## Petunjuk Tugas
**a)** Ulangi dengan tepat bagian teks tentang sabar, dimulai dari "Batas sabar" dan berlanjut hingga "taat pada Allah.".
**b)** Tuliskan lanjutan teks tentang sabar setelah kalimat terakhirnya.

## Kutipan Terpilih
• • • •
Batas sabar
dalam menghadapi musibah sebenarnya tergantung pada masalah yang dihadapi.
Sebagaimana telah dijelaskan oleh ulama, bahwa sabar itu ada tiga: pertama,
sabar menghadapi maksiat. Jika orang meninggalakn hal-hal yang dilarang oleh Allah
seperti perbuatan zina, minum-minuman yang memabukkan , dan lain sebagainya,
maka orangitu sudah dikatakan sabar dalam urusan meninggalakn maksiat.
Kedua, sabar
dalam melakukan ketatan terhadap Allah. Sabar ini diwujudkan dengan mengerjakan
taat kepada Allah sesuai yang diperintahkannya. Maka seseorang sudah termasuk
orang yang sabar dalam ketaatan jika sudah taat pada Allah.
• • • •
## Cuplikan Data
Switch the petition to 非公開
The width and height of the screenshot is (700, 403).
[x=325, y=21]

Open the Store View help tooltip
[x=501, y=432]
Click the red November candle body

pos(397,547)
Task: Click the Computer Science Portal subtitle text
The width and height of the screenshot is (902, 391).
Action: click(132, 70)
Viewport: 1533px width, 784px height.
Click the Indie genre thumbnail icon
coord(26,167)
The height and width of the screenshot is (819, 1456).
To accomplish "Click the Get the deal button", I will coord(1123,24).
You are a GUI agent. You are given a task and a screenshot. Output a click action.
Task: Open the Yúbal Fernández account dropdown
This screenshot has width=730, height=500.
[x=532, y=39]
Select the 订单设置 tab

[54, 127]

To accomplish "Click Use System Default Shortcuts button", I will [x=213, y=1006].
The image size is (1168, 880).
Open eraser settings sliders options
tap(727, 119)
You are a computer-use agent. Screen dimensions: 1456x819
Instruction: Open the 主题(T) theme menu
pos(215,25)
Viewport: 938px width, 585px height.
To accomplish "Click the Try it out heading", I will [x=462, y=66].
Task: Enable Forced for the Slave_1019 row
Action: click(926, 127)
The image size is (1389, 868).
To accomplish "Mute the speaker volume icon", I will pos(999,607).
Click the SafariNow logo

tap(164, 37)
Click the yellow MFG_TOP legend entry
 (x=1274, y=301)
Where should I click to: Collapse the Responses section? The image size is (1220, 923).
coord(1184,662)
• • • •
## Jawaban Tiap Tugas
**a)**
Batas sabar
dalam menghadapi musibah sebenarnya tergantung pada masalah yang dihadapi.
Sebagaimana telah dijelaskan oleh ulama, bahwa sabar itu ada tiga: pertama,
sabar menghadapi maksiat. Jika orang meninggalakn hal-hal yang dilarang oleh Allah
seperti perbuatan zina, minum-minuman yang memabukkan , dan lain sebagainya,
maka orangitu sudah dikatakan sabar dalam urusan meninggalakn maksiat.
Kedua, sabar
dalam melakukan ketatan terhadap Allah. Sabar ini diwujudkan dengan mengerjakan
taat kepada Allah sesuai yang diperintahkannya. Maka seseorang sudah termasuk
orang yang sabar dalam ketaatan jika sudah taat pada Allah.

**b)**
Ketiga, sabar
dalam menghadapi cobaan dari Allah, dalam cobaan ini ada dua macam: ada cobaan
yang bentuknya nikmat, ada juga yang bentuknya berupa hilangnya nikmat atau
tidak diberi nikmat.
Cobaan yang bentuknya
nikmat adalah seperti orang yang diberi kecukupan harta, sehingga ia menjadi
orang kaya raya. Jika orang tersebut masih tetap melakukan sesuatu pada
hartanya sesuai yang telah digariskan oleh syariat, maka orang tersebut
dikatakan orang yang sabar menghadapi cobaan yang berupa nikmat yang diberikan Allah.
Sedangkan sabar
terhadap cobaan yang bentuknya hilangnya nikmat, adalah seperti seseoarang yang
dicoba dengan kekurangan harta atau fakir miskin jika ia menghadapi cobaan itu
dengan sabar, tidak mengeluh sedikit pun, dan merasa cukup dengan apa yang ia
miliki, maka ia termasuk orang yang sabar dalam hal hilangnya nikmat. Seperti
orang yang buta namun ia tetap tabah dan dan pasrah atas semua yang telah
diberikan padanya dan ia menerima takdir pada dirinya maka ia bisa dikatakan
orang yang sabar.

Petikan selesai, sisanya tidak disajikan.